## EXTRACT
|---|
So we read them, every single one. And we willingly wept, giddily giggled and sweetly sighed. The letters didn’t cover all of the sixty years our grandparents spent together. Instead, they promised and prophesied what their life together would be.

The letters were written during World War II. Our grandparents had just discovered love and everything around them threatened to tear it apart. Separated for a season, they both chose to let love be greater. And so they wrote, letter after letter. Our grandad’s expressed all the things he missed about my grandmother. He wrote of how he ached to return to the things they shared when they were together. Our Grandmother, full of the life that they together placed inside her, shared about the things they hadn’t experienced yet. Lives to be reunited and the family to come. They wrote of longing and desire. The letters were tender and wild.

Reading them on the other side of sixty years, we were undone by one thing. They were true. Every word, sentiment and expression we had seen in our lives as promises fulfilled. Nothing was left out. Not one single thing.

So, we did fess up to our Grandmother. She had forgotten about them. Maybe forgotten is too strong a word. She simply didn’t need them anymore because they were no longer words on a page. They were lives lived. They told of a completion to come, that had arrived. We wrapped them up in ribbons for her. And she took them and tucked them away, grateful. They were full of remembrance, not regret. Ahead of her was her own journey of grief. How sweet of Pappa to give her a map for it.

When we returned the letters to her, Grandmother shared how she read the letters Grandad sent her every day while they were apart. When they were reconciled, she said she began to read the letters she wrote to him everyday. She never wanted to forget what she promised, her declarations of who she would be, because she knew who she was. Some years down the road, that knowledge collided with entering the knowing of the one who created her to BE. She said the letters meant even more then, because she then had all she needed to become what HE had her write before she knew it was HIM.

I just realized a colossal mistake. I didn’t come to my computer armed with kleenex.
|---|
## RECORD SET

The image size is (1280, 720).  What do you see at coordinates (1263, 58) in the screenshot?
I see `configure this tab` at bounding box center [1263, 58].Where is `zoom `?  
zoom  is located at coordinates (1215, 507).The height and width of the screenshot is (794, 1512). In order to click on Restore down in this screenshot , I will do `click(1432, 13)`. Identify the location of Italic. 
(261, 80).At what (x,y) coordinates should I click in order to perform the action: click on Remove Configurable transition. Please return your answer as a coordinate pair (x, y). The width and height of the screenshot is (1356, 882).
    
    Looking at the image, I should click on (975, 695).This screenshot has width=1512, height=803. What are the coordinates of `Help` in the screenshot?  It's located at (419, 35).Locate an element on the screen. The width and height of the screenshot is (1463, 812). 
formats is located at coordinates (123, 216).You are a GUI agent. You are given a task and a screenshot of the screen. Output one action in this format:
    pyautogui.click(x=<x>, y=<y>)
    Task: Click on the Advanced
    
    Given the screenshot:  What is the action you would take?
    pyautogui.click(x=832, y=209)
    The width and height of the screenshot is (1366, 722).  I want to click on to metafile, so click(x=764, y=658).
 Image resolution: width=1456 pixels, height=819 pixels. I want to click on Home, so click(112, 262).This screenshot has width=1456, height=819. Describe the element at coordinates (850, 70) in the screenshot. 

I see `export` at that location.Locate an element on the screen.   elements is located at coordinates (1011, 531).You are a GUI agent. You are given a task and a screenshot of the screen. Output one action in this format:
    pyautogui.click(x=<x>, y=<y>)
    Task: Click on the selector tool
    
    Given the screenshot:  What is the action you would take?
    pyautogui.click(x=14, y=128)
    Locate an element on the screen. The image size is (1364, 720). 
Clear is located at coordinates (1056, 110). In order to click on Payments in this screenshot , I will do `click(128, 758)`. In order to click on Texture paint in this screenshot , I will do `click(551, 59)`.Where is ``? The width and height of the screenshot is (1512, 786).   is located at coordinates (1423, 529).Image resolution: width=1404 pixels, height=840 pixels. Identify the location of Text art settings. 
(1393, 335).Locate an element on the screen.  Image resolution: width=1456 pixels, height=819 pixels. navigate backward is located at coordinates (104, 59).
|---|
## TASK 1
Copy everything in the passage on the grandparents' wartime letters from "The letters were written" down to "tender and wild.".
## TASK 2
Carry the passage on the grandparents' wartime letters forward from its final line.

## RESPONSE 1
The letters were written during World War II. Our grandparents had just discovered love and everything around them threatened to tear it apart. Separated for a season, they both chose to let love be greater. And so they wrote, letter after letter. Our grandad’s expressed all the things he missed about my grandmother. He wrote of how he ached to return to the things they shared when they were together. Our Grandmother, full of the life that they together placed inside her, shared about the things they hadn’t experienced yet. Lives to be reunited and the family to come. They wrote of longing and desire. The letters were tender and wild.

## RESPONSE 2
The letters of my grandparents were those of returning. Their existence reminded them of who they were and what awaited them. And led them to a place where they allowed nothing to be between them or come between them.

Journal Jubilee:

You get to write two letters of return! You might use your journal for a “draft” and then write the letters on special paper (like fancy paper, because everything is a little better when its fancy.) Put them in a special place. Read them. Every single day. Read them until they are no longer words on a page, but the returned life you are living. And one day, Pappa will invite you to read them so you can celebrate together that every single word is true. Every. Single. One.

Letter One:
Write a letter of return to Pappa. Tell Him who is to you, what he means to you, what you believe about Him. You can even share about the things that have at times turned you away from Him and how you never want to turn to those things again. Tell him how you want to live with Him, from this day forward.

Letter Two:
Write a letter of return to yourself. Fill it with the remembrance of who you were created to be, who you love being. Declare your return to you. Here are a few excerpts from mine:

I remember our first glance on a mountiantop. A mountaintop. That must have been your first invitation. To meet you on the mountaintop. To be free to meet you there. to not get detained in the valley. Mine or others. For quickly after our first dance, I encountered the valleys of what others believed about you.

The glance and then the breeze. I always used to recognize you in the breeze. When did it become just wind? When did I stop pausing when you blow across my face?

I am:
The dreamer whose home is the stars
The believer whose home is your heart
The speaker whose home is your voice
The singer whose home is creation
The writer whose home is imagination
The dancer whose home is your heartbeat

One last thing. After you write your letter to you, discover something tangible in it and touch it. Maybe its to pick up and instrument again. Maybe its to do something you have felt niggling for a while. Maybe its to write, paint, create. Whatever it is, touch it. Every. Single. Day.